A pedant’s guide on using slow5 for archiving

BLOW5 format is not only useful for fast signal-level analysis, but it is also a great alternative for archiving raw nanopore signal data. You can save heaps of space, for instance, our in-house data generated at the Garvan Institute during 2021 comprised 245 TB FAST5 files, which were reduced to just 109 TB after conversion to BLOW5. A concern one might be having is whether the integrity of original data is retained with BLOW5. We assure users that FAST5 to BLOW5 conversion is fully lossless, and can be converted back to FAST5 at any time. But still many users (including us) can be a bit paranoid and it’s good to be pedantic when it comes to potential data loss.

This vignette walks you through a number of sanity checks that remedy those concerns. Note that some of these tests are redundant and very time-consuming. Depending on how pedantic you are, you can pick the tests you want.
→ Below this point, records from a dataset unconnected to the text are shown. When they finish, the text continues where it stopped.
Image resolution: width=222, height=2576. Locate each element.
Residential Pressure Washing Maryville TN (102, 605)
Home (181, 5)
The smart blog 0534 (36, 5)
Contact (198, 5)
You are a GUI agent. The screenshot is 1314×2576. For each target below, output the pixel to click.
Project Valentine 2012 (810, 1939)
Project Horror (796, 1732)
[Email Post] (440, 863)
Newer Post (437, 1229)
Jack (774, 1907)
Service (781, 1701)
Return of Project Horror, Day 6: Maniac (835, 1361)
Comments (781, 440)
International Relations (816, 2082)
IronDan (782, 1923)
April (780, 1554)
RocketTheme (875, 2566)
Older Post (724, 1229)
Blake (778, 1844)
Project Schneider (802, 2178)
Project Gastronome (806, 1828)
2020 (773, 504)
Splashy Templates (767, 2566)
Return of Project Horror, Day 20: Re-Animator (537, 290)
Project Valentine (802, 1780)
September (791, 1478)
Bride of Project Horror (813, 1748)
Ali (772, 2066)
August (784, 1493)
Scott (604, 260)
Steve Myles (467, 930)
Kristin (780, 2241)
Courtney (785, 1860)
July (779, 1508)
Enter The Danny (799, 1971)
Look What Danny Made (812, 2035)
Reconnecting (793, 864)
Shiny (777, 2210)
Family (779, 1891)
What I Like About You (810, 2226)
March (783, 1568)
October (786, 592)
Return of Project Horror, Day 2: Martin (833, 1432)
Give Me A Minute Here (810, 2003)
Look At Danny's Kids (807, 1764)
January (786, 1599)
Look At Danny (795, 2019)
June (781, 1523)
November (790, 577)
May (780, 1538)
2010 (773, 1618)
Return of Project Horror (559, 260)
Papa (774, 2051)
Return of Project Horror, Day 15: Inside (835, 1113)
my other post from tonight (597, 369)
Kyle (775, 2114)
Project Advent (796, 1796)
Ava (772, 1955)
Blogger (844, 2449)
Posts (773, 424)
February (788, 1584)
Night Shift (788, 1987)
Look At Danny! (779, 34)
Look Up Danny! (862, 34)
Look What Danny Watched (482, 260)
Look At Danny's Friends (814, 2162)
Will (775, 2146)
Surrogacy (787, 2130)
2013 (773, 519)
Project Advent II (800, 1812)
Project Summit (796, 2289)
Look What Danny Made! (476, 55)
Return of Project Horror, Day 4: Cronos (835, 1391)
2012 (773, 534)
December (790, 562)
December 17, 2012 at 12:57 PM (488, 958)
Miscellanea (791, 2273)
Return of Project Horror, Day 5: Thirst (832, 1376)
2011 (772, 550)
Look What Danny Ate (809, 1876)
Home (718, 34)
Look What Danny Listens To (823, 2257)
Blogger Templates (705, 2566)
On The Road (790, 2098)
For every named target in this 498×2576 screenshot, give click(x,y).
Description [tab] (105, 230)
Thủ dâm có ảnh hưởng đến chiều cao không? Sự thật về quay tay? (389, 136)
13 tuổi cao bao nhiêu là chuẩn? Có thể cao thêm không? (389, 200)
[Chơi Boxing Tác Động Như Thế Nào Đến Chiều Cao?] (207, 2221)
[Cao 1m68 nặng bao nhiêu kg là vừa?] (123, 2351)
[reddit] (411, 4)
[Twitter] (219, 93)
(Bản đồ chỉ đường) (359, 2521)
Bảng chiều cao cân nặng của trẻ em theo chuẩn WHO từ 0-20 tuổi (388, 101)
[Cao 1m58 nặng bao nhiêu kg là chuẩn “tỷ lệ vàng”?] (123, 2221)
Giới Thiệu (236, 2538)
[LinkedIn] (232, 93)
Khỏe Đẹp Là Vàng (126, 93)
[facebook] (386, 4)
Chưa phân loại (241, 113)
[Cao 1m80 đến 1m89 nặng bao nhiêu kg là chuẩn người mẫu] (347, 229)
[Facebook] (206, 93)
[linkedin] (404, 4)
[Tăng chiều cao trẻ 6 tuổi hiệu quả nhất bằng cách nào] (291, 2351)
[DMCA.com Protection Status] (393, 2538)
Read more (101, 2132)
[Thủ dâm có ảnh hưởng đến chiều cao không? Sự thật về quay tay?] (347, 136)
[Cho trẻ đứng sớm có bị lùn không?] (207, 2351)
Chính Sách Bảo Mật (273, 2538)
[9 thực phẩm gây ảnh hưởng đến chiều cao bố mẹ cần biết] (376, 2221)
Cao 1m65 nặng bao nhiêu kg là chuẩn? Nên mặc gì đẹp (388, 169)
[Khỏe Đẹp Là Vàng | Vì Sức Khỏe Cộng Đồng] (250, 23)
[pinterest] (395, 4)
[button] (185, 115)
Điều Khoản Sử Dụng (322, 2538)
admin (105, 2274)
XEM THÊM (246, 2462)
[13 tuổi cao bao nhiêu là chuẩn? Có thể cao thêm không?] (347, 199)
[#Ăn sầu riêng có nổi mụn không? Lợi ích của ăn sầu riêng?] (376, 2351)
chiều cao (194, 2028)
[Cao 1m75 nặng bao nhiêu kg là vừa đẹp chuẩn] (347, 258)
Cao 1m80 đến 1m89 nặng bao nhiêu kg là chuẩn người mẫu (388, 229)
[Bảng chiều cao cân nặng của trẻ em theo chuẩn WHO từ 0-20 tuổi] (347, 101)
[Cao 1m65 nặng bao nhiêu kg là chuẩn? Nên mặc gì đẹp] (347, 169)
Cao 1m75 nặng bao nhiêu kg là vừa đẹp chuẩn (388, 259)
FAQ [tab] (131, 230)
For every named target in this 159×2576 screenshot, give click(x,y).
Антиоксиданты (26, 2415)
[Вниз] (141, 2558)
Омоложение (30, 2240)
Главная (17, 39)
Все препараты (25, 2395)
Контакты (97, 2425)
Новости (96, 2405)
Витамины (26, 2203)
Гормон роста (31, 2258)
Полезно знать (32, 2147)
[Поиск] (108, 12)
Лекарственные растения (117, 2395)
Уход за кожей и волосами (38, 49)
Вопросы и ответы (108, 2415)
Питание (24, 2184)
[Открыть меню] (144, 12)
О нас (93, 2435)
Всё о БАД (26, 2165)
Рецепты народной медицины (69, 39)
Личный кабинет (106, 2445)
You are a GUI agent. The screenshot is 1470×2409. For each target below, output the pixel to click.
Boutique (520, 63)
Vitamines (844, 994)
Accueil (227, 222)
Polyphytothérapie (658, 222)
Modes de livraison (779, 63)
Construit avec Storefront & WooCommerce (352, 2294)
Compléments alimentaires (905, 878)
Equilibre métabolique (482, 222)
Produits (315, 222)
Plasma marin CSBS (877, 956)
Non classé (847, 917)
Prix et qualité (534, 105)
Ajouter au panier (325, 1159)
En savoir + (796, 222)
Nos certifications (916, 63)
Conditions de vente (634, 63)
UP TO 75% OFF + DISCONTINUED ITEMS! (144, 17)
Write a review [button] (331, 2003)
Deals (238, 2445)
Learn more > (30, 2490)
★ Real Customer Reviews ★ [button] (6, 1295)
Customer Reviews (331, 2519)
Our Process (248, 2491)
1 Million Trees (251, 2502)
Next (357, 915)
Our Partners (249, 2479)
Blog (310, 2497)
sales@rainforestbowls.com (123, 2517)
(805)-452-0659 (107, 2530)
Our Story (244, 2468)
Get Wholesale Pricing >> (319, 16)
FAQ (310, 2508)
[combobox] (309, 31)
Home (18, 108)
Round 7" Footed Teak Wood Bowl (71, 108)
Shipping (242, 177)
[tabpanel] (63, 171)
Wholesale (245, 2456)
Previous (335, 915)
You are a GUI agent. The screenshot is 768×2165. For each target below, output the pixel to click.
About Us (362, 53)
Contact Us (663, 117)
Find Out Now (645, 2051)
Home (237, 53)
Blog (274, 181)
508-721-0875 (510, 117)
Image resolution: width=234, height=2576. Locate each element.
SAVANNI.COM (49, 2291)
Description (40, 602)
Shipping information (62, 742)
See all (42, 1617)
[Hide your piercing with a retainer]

Suggested conversion structure

We suggest converting all FAST5 files from a single sequencing run into a single merged BLOW5 file. This way, it is very convenient to manage. The examples in this article are centred around this conversion structure. However, this is our personnel preference, you can either have any number of BLOW5 files per sequencing run or even merge multiple sequencing runs into one BLOW5. But we suggest not to merge drastically different runs (e.g., a PromethION run with a MinION run, a run done in the year 2020 with a run in 2022) into one BLOW5 file for archiving purposes. This is because the FAST5 file structure can vary significantly and mixing them up makes things unnecessarily complex. However, for analysis purposes, you can merge as you wish, as you have original files if something goes wrong.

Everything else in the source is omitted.